PROVIDED INFORMATION.
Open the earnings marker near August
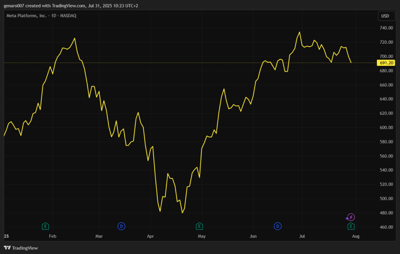Image resolution: width=400 pixels, height=254 pixels. [351, 226]
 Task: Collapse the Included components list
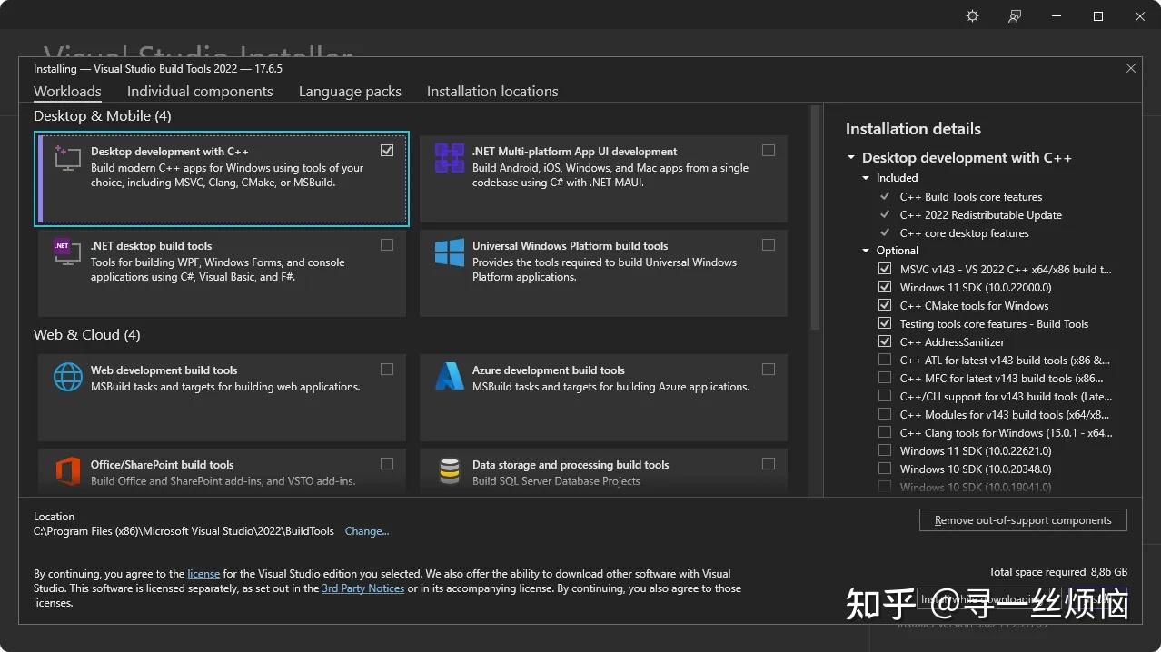coord(865,177)
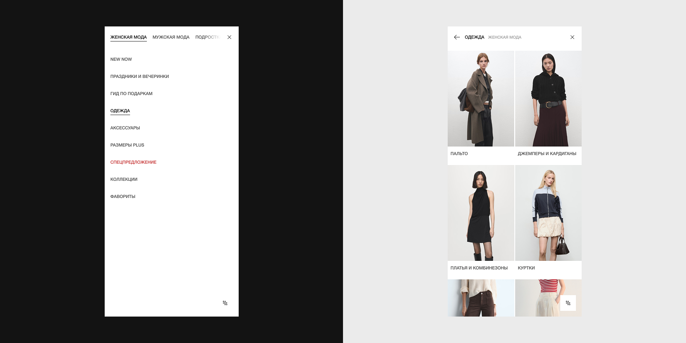Image resolution: width=686 pixels, height=343 pixels.
Task: Click the ПЛАТЬЯ И КОМБИНЕЗОНЫ label
Action: [x=479, y=268]
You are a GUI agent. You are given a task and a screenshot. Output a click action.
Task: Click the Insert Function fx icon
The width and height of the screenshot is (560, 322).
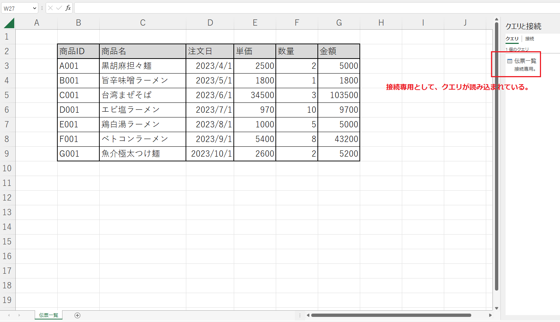68,8

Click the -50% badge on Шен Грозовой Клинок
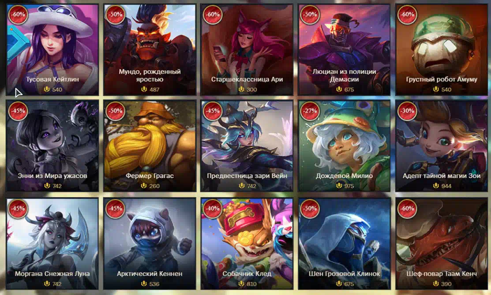click(x=310, y=209)
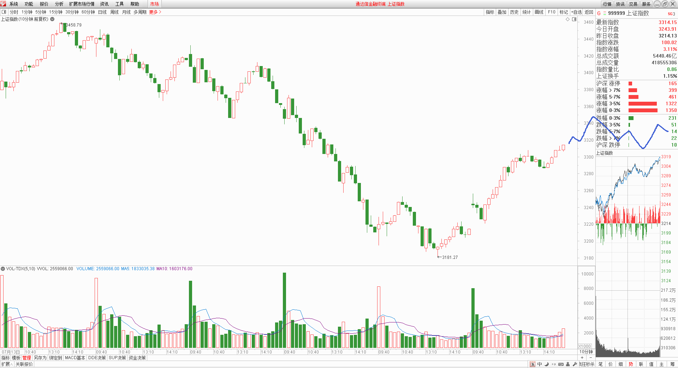The width and height of the screenshot is (678, 368).
Task: Open the 分析 menu
Action: 59,4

TO BE DONE. Repeat every entry above verbatim, leaving out the pictures.

ANSWER TO THIS TASK.
Open the earnings marker near August
Image resolution: width=400 pixels, height=254 pixels. [351, 226]
 Task: Collapse the Included components list
coord(865,177)
Image resolution: width=686 pixels, height=343 pixels.
Task: Click the ПЛАТЬЯ И КОМБИНЕЗОНЫ label
Action: [x=479, y=268]
You are a GUI agent. You are given a task and a screenshot. Output a click action.
Task: Click the Insert Function fx icon
The width and height of the screenshot is (560, 322).
68,8

Click the -50% badge on Шен Грозовой Клинок
click(x=310, y=209)
The width and height of the screenshot is (678, 368).
Task: Open the 分析 menu
Action: 59,4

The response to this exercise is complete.